— WHAT IS BEING ASKED —
Every entry must be given again exactly.

Start of RECORDS FOR THE TASK

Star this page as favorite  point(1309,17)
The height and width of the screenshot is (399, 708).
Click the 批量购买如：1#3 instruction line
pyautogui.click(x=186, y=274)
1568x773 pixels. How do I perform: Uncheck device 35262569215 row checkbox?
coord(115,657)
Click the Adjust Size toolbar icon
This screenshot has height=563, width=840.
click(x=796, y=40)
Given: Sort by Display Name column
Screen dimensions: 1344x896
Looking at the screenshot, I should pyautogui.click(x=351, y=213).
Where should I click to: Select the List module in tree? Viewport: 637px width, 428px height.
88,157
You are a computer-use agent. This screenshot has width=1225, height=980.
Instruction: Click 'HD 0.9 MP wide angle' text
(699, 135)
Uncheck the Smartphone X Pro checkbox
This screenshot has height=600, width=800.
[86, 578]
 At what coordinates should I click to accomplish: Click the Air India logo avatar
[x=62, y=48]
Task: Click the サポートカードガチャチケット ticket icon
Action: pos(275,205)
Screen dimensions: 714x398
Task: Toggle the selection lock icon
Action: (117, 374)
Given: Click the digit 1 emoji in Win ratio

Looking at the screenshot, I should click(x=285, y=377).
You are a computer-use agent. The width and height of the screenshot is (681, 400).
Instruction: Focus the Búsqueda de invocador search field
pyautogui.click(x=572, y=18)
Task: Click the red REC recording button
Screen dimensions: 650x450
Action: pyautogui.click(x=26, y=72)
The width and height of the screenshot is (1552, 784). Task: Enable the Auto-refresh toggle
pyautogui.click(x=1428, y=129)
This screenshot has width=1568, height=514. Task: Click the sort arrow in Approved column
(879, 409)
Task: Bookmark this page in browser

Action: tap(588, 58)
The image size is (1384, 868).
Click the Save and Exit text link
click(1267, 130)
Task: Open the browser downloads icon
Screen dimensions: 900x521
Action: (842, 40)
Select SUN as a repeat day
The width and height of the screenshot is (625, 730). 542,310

End of RECORDS FOR THE TASK

— SOLUTION BELOW —
Star this page as favorite  point(1309,17)
The height and width of the screenshot is (399, 708).
Click the 批量购买如：1#3 instruction line
pyautogui.click(x=186, y=274)
1568x773 pixels. How do I perform: Uncheck device 35262569215 row checkbox?
coord(115,657)
Click the Adjust Size toolbar icon
This screenshot has height=563, width=840.
click(x=796, y=40)
Given: Sort by Display Name column
Screen dimensions: 1344x896
Looking at the screenshot, I should pyautogui.click(x=351, y=213).
Where should I click to: Select the List module in tree? Viewport: 637px width, 428px height.
88,157
You are a computer-use agent. This screenshot has width=1225, height=980.
Instruction: Click 'HD 0.9 MP wide angle' text
(699, 135)
Uncheck the Smartphone X Pro checkbox
This screenshot has height=600, width=800.
[86, 578]
 At what coordinates should I click to accomplish: Click the Air India logo avatar
[x=62, y=48]
Task: Click the サポートカードガチャチケット ticket icon
Action: pos(275,205)
Screen dimensions: 714x398
Task: Toggle the selection lock icon
Action: (117, 374)
Given: Click the digit 1 emoji in Win ratio

Looking at the screenshot, I should click(x=285, y=377).
You are a computer-use agent. The width and height of the screenshot is (681, 400).
Instruction: Focus the Búsqueda de invocador search field
pyautogui.click(x=572, y=18)
Task: Click the red REC recording button
Screen dimensions: 650x450
Action: pyautogui.click(x=26, y=72)
The width and height of the screenshot is (1552, 784). Task: Enable the Auto-refresh toggle
pyautogui.click(x=1428, y=129)
This screenshot has width=1568, height=514. Task: Click the sort arrow in Approved column
(879, 409)
Task: Bookmark this page in browser

Action: tap(588, 58)
The image size is (1384, 868).
Click the Save and Exit text link
click(1267, 130)
Task: Open the browser downloads icon
Screen dimensions: 900x521
Action: (842, 40)
Select SUN as a repeat day
The width and height of the screenshot is (625, 730). 542,310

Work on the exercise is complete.